If the Defense Department, the CIA, and our largest corporations can be hacked, certainly 50 states and over 3,000 separate county systems are no match for individuals or nation states that might want to influence the outcome of elections. This is particularly true because nowadays things in the world of electronics and elections are as complex as ever. Even if we are casting our ballots on the Internet, the process of touch screens, optical scanning, or any kind of tabulation without a paper trail, may leave us vulnerable.
Jonathan Katz, director of the University of Maryland Cybersecurity Center, argues in this podcast with WhoWhatWhy's Jeff Schechtman that every system is only as strong as its weakest node. He also talks about why every system, short of paper ballots, has some vulnerability and why the combination of voting, technology, and privacy are often competing forces. – WhoWhatWhy, Sept. 25, 2015
After the many high-profile hacking incidents the last two years, it should be clear to all that virtually no automated system is intrusion-proof. Nothing can stop a highly motivated pirate who wants inside your system.
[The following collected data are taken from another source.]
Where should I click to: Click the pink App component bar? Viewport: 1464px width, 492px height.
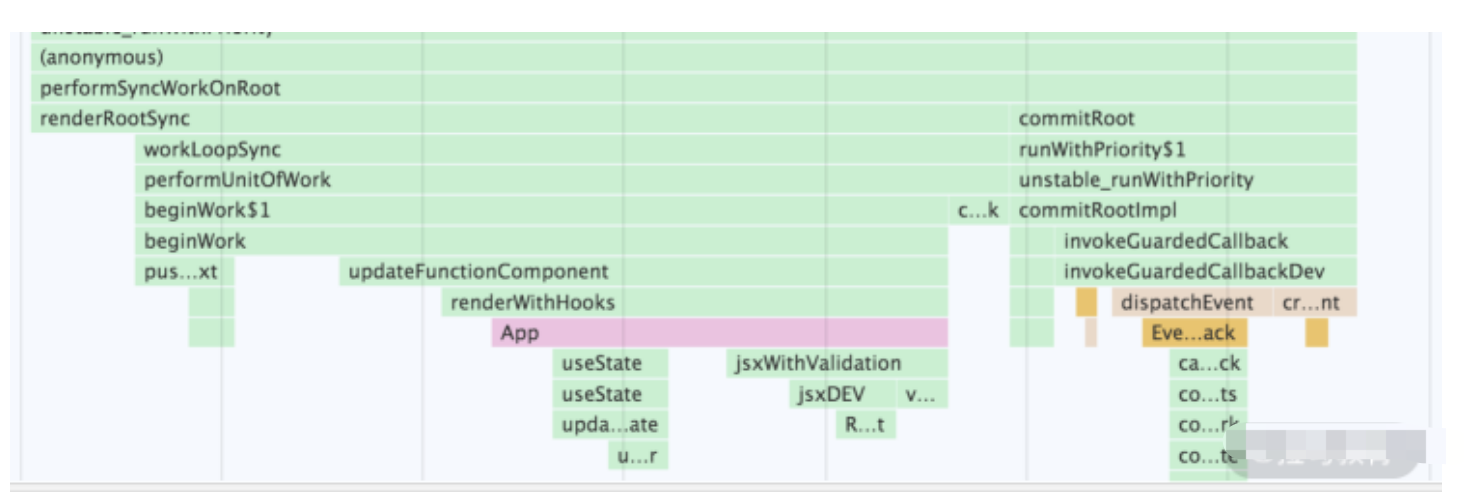tap(719, 333)
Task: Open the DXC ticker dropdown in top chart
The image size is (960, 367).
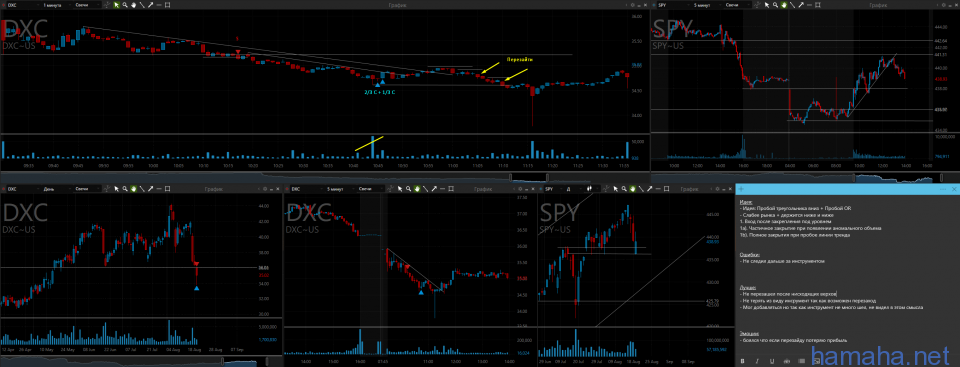Action: tap(23, 5)
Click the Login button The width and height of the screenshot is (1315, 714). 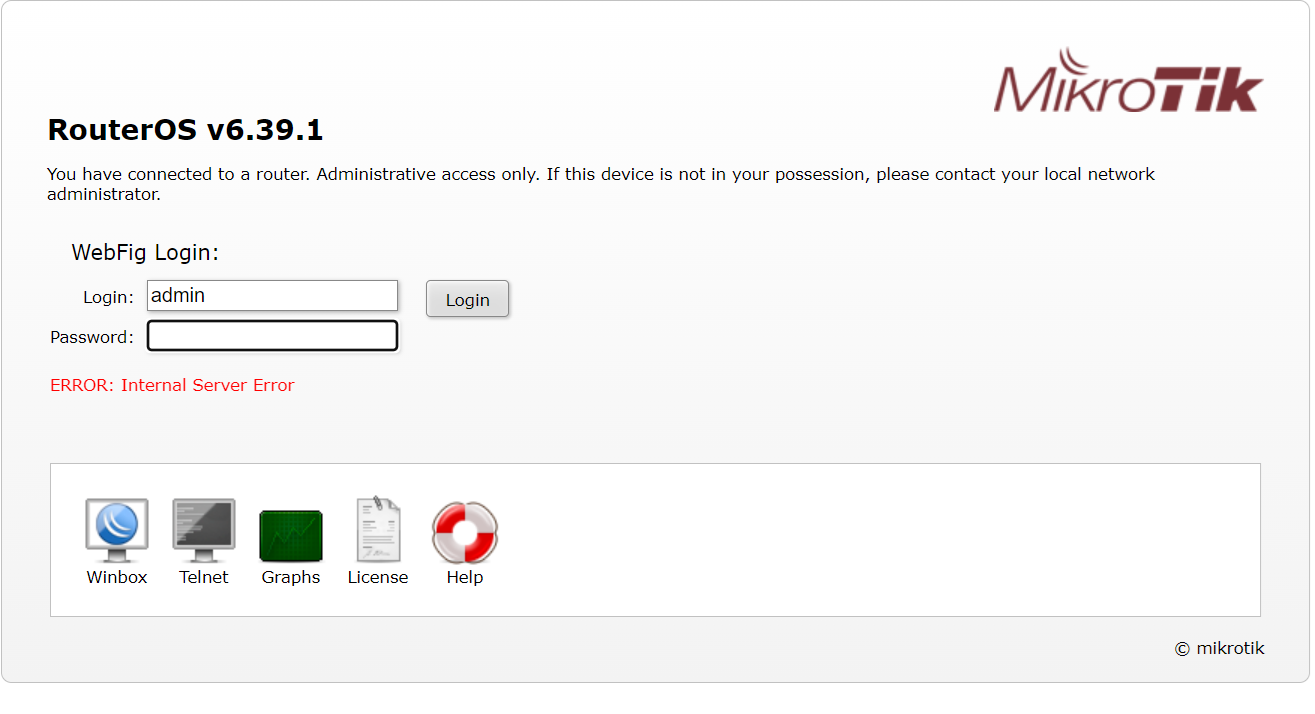[x=467, y=299]
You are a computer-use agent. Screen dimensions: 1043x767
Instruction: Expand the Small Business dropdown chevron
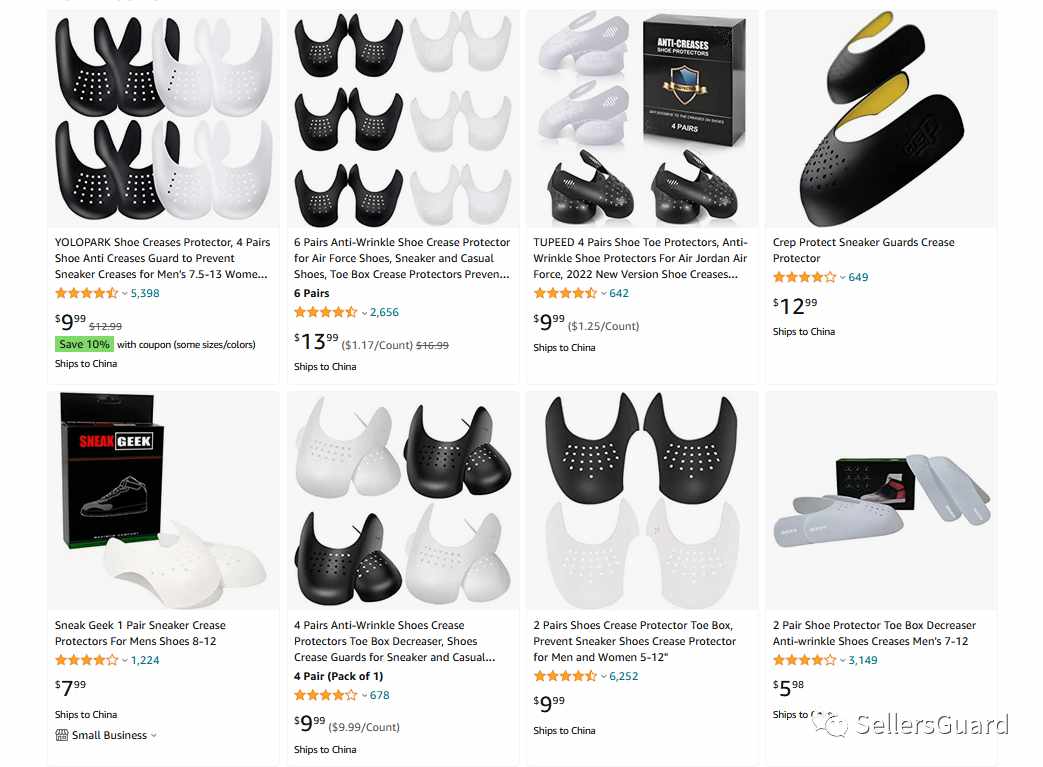click(154, 736)
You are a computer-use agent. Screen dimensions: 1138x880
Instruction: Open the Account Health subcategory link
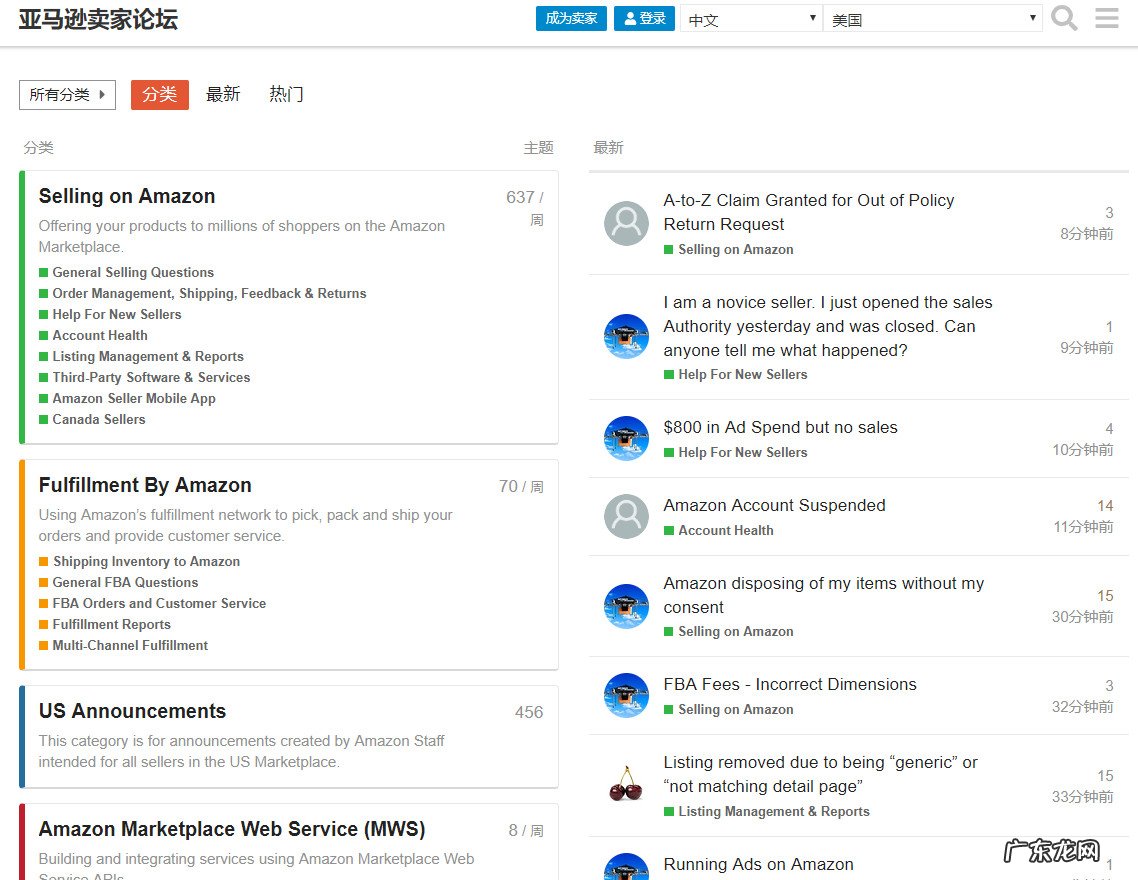tap(100, 336)
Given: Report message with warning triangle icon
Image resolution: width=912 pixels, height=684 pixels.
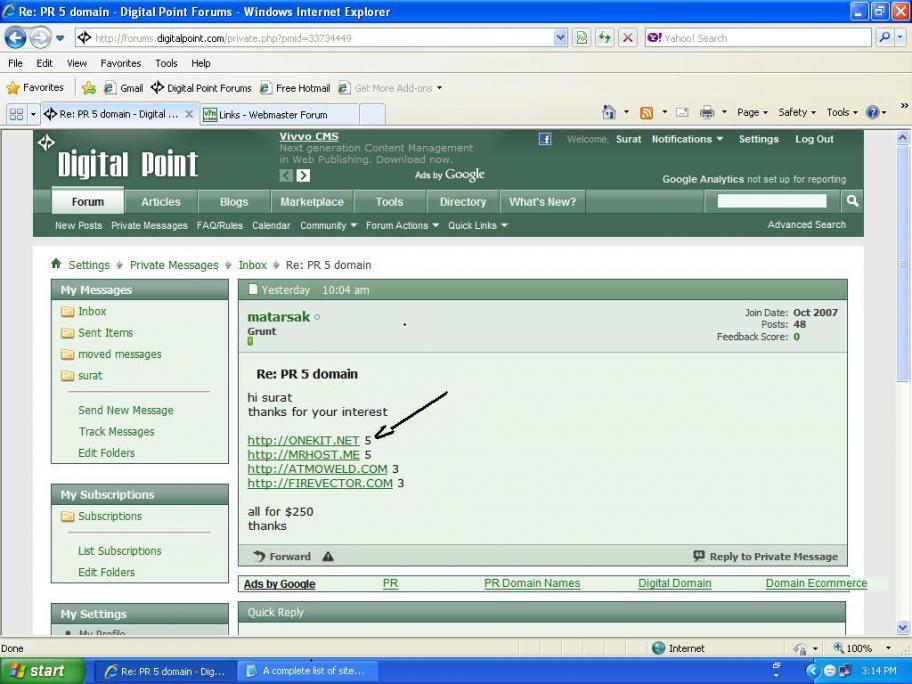Looking at the screenshot, I should coord(328,556).
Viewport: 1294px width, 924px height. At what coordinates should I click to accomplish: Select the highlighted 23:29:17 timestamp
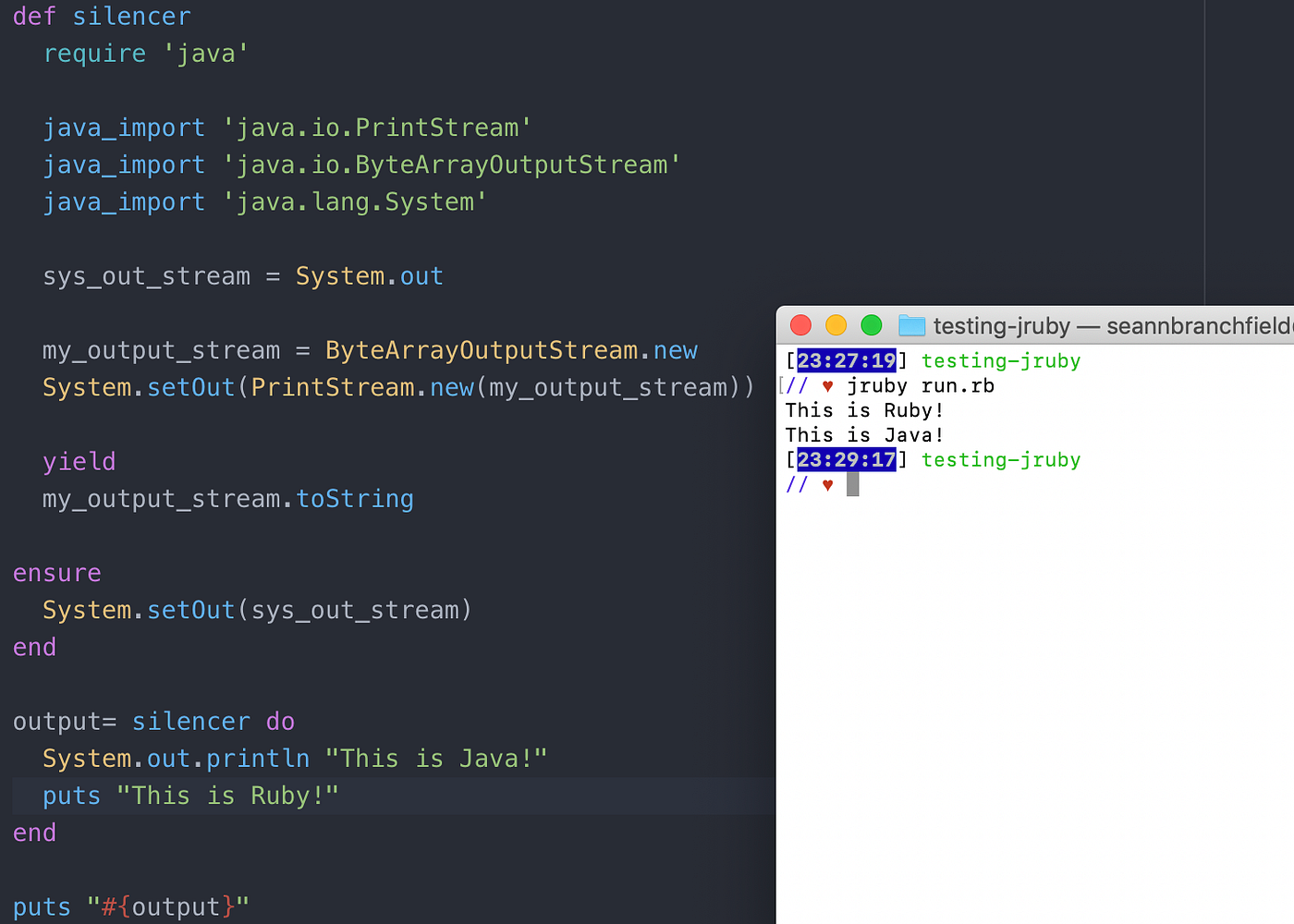coord(846,459)
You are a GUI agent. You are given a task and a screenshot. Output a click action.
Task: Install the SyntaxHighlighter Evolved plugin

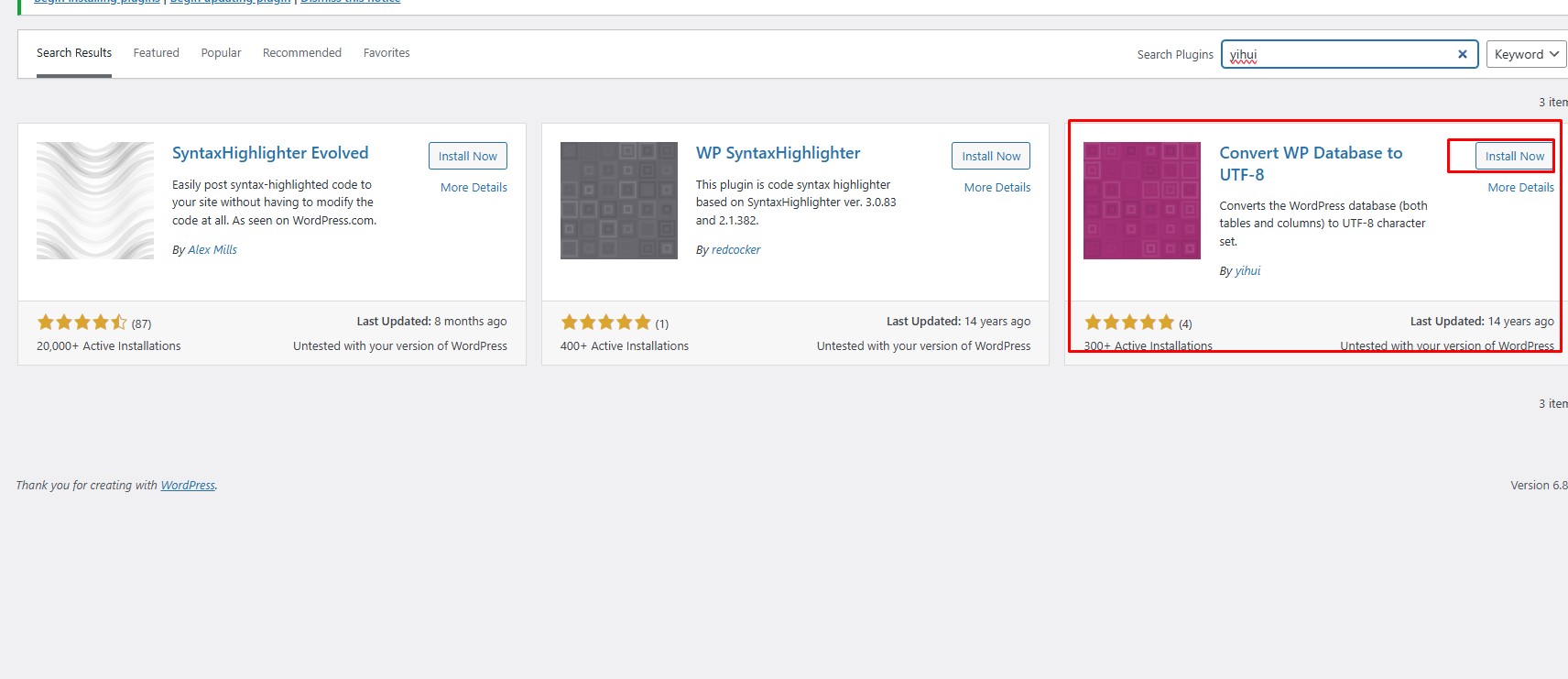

What motivates the pirates? To date it has been either greed, intelligence gathering or the desire to expose lies and hypocrisy. Suppose a clever, well-funded hacker wanted political power. Could he or she obtain it? The answer is probably "Yes."
Voting is now an automated process in most of the United States. Voters choose their candidates on electronic devices, which then count the votes. This simple, convenient process saves paper and determines a winner quickly.
Any robust accounting system should have an audit trail that can reconstruct the process back to the original data entry, i.e., each vote. For privacy reasons, however, voting systems keep no record of how any given person voted.
Add these three ingredients – political power, computerized systems, and no paper trail – and we have an almost irresistible hacking target. If you want to be president, forget expensive television ads. Just hire some Russian geeks, pay them offshore, and cruise right to victory. You can even make the results look close.
The same method can work locally, too. If you are a road contractor whose success depends on voters approving a bond issue, a small investment could guarantee your revenue stream.
Can electronic election stealing happen? For all we know, it already has. The potential rewards practically guarantee that someone has at least tried. They might have succeeded.
Many people thought the so-called 'democratic process" is a sham with predetermined results long before we voted electronically. If it were true then, it is even truer now. In another scenario like Florida in 2000, many jurisdictions will have no paper ballots to recount.
High-tech election stealing is the perfect crime. The thieves get what they want and the victims don't even know they lost anything.